Task goal:
Once you reach the line containing "516-812-0917 (568, 490)" in the entries below, write out that line and each one after it down to the line containing "Terms & Conditions (115, 2204)", exactly and with nothing added.

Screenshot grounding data
----------

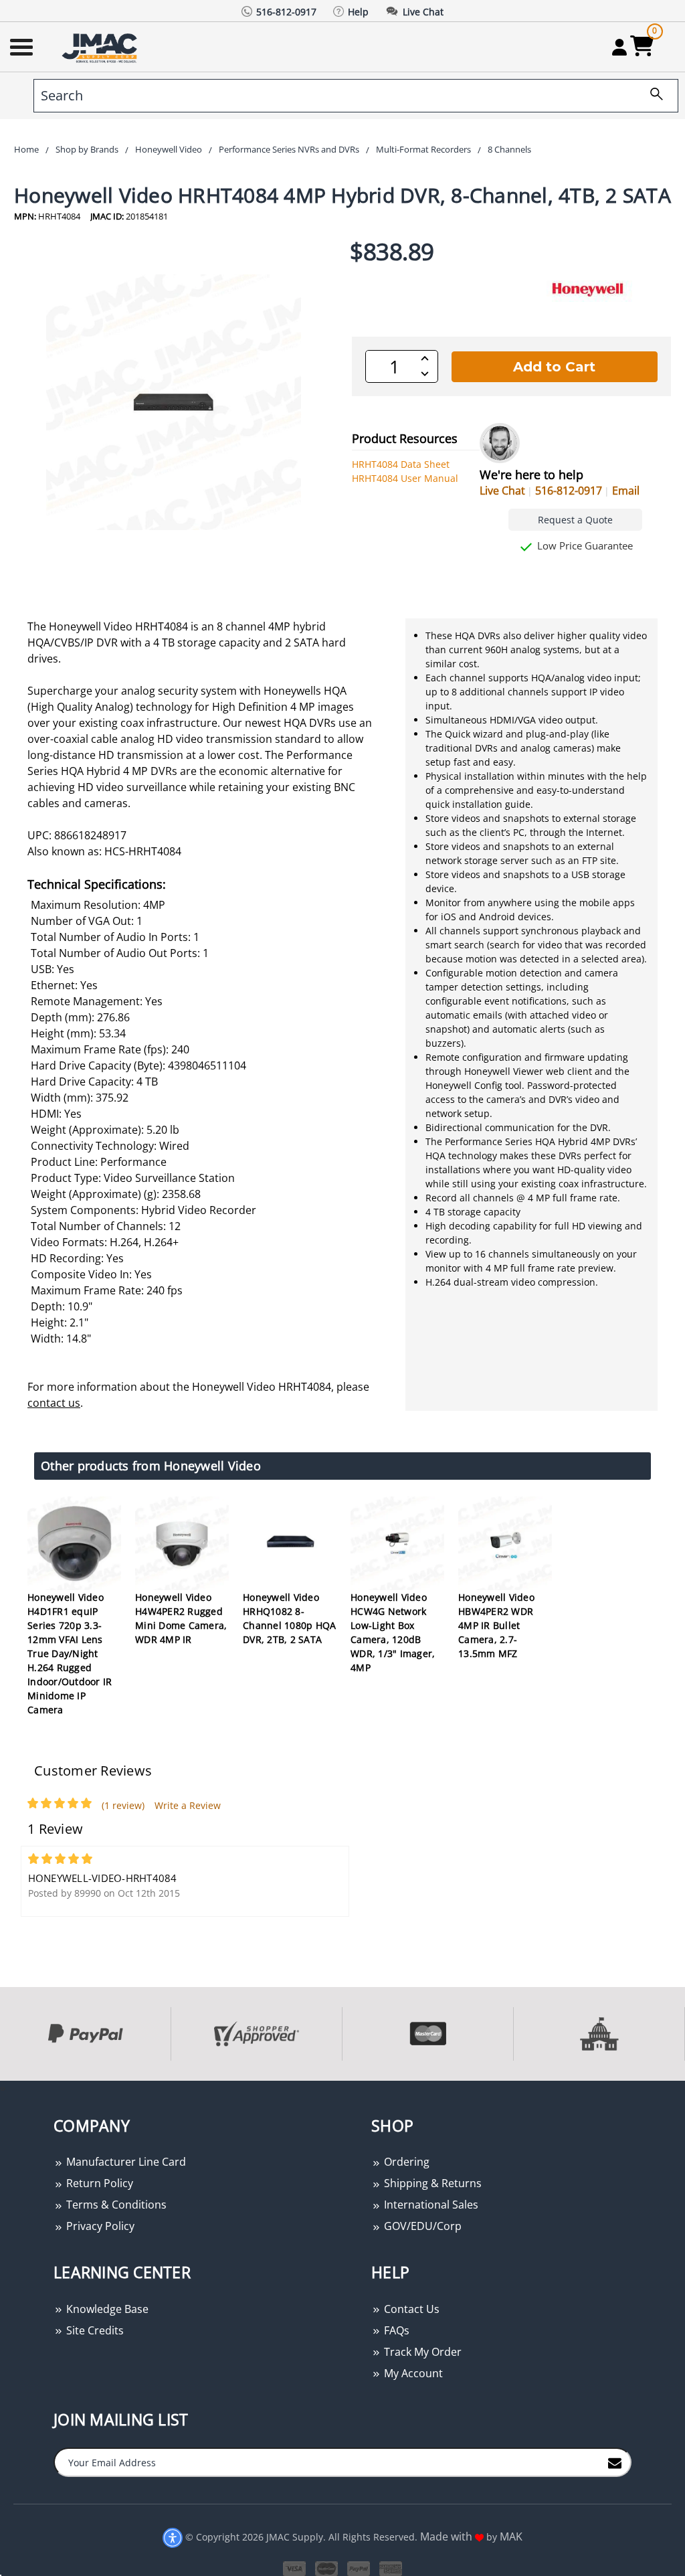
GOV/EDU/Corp (421, 2226)
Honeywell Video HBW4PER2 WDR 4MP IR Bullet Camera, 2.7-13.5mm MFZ (496, 1625)
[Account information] (619, 47)
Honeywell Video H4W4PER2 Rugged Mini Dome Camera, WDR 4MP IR (181, 1618)
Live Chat (502, 490)
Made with (447, 2536)
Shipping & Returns (431, 2183)
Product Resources (405, 438)
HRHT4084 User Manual (405, 478)
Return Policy (98, 2183)
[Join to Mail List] (614, 2461)
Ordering (405, 2161)
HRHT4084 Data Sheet (401, 464)
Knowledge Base (106, 2309)
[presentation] (1, 2088)
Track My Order (421, 2351)
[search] (651, 95)
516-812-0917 (568, 490)
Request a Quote (575, 519)
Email (626, 490)
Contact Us (410, 2309)
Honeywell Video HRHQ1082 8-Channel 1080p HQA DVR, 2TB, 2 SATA (289, 1618)
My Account (412, 2373)
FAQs (395, 2330)
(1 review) (123, 1805)
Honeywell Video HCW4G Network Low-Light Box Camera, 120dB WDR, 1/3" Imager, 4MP (393, 1632)
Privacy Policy (99, 2226)
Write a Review (188, 1805)
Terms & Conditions (115, 2204)
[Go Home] (101, 47)
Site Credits (94, 2330)
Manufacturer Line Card (125, 2161)
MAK (511, 2536)
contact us (53, 1402)
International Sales (429, 2204)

----------

Response area:
516-812-0917 (568, 490)
Request a Quote (575, 519)
Email (626, 490)
Contact Us (410, 2309)
Honeywell Video HRHQ1082 8-Channel 1080p HQA DVR, 2TB, 2 SATA (289, 1618)
My Account (412, 2373)
FAQs (395, 2330)
(1 review) (123, 1805)
Honeywell Video HCW4G Network Low-Light Box Camera, 120dB WDR, 1/3" Imager, 4MP (393, 1632)
Privacy Policy (99, 2226)
Write a Review (188, 1805)
Terms & Conditions (115, 2204)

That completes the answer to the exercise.